**Brief:**
Starting at the line that contains "Open the three-dot more options menu", print each line exactly through the end of the listing. Skip any pictures and add nothing.

**Records:**
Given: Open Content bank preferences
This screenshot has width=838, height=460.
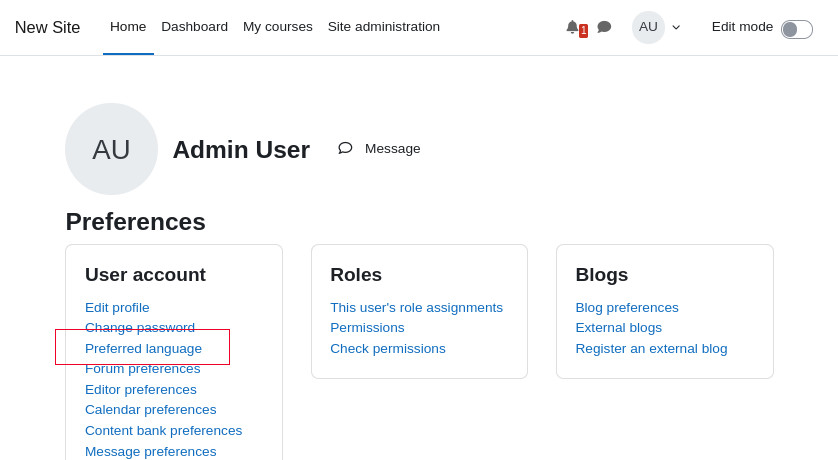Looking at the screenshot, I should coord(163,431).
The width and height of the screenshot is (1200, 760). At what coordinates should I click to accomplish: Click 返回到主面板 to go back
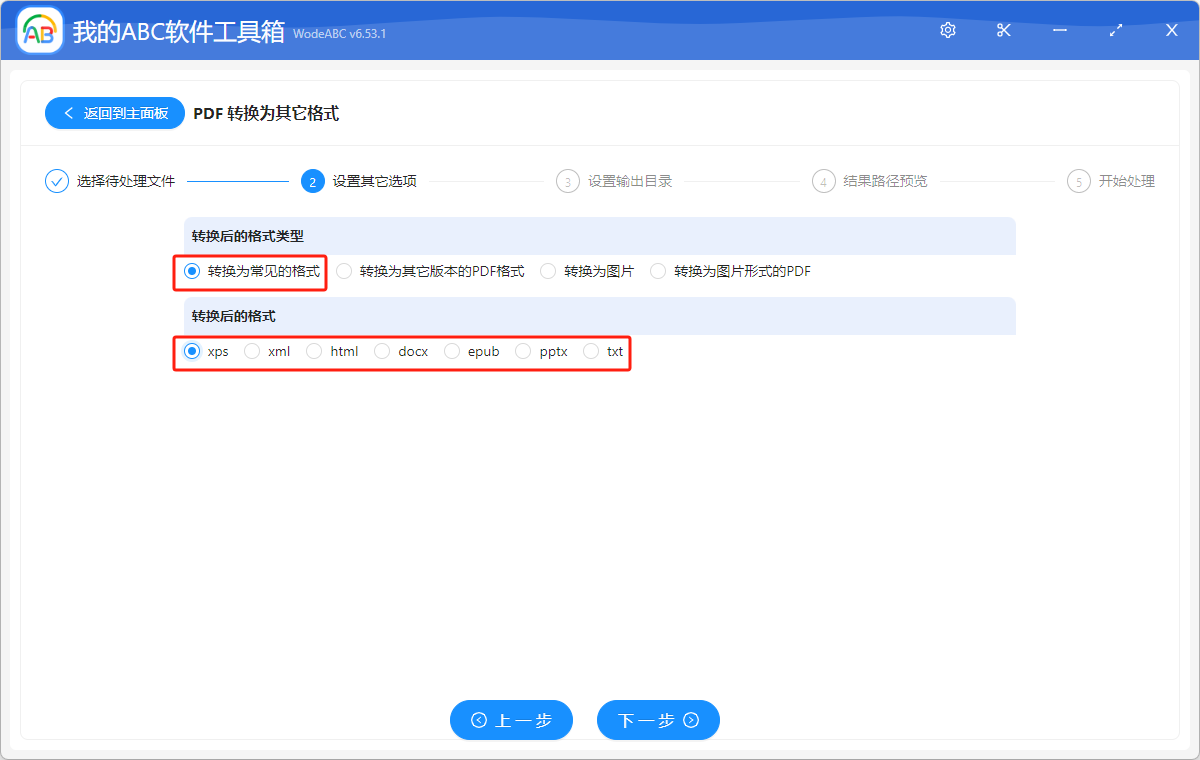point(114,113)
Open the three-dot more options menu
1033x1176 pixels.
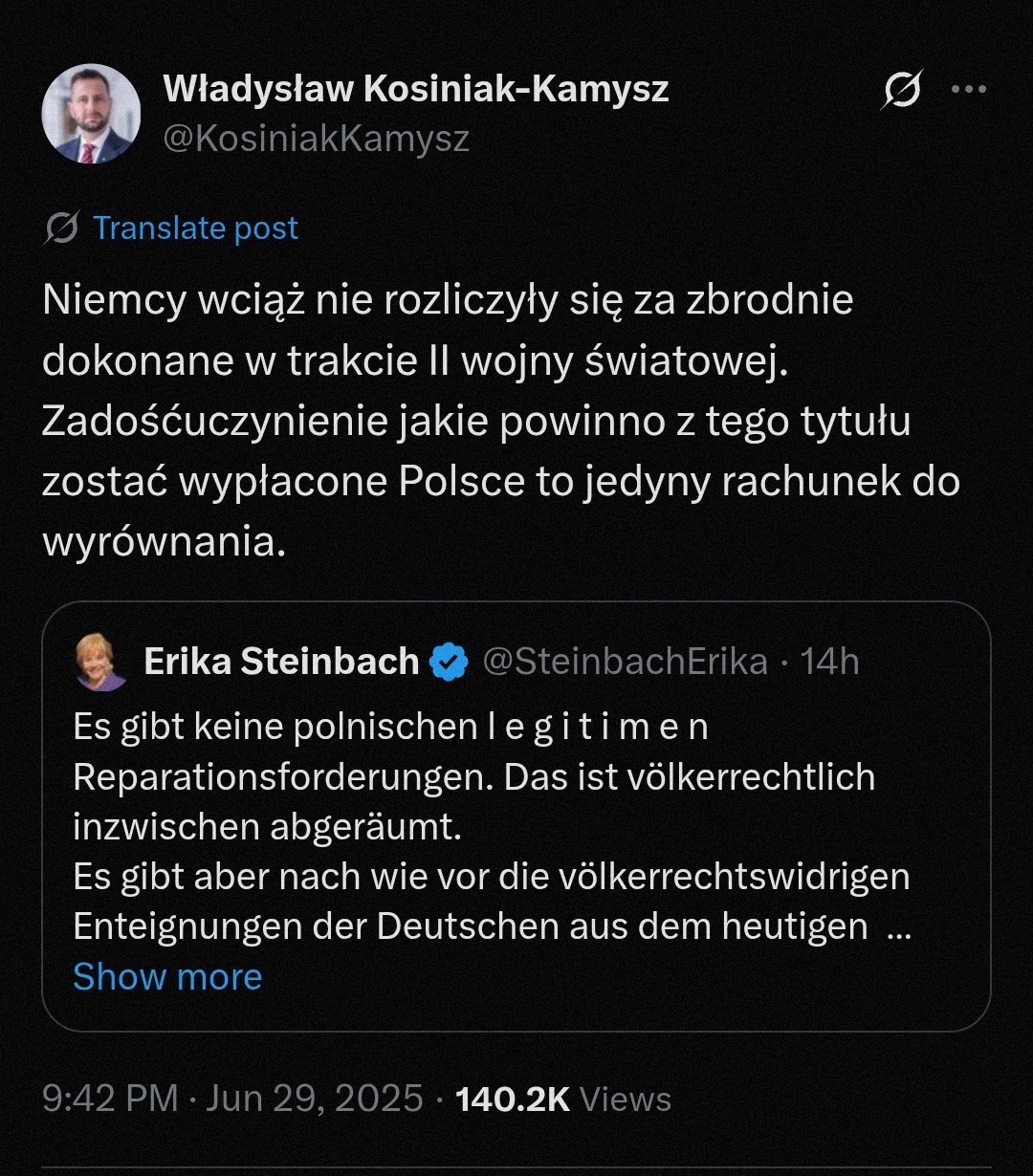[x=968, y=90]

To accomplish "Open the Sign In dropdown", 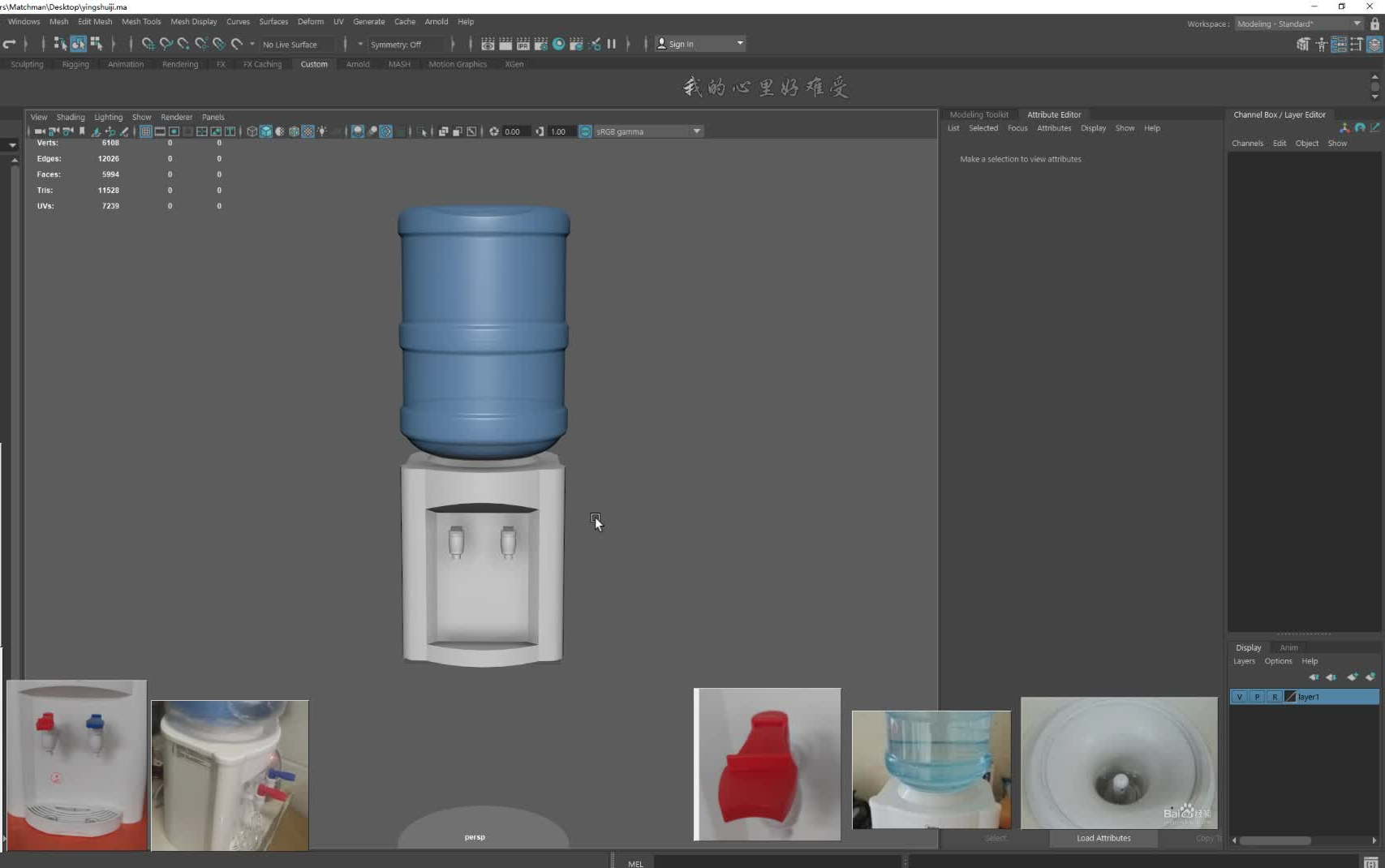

**Solution to this task:**
Open the three-dot more options menu
1033x1176 pixels.
[x=968, y=90]

To accomplish "Open the Sign In dropdown", 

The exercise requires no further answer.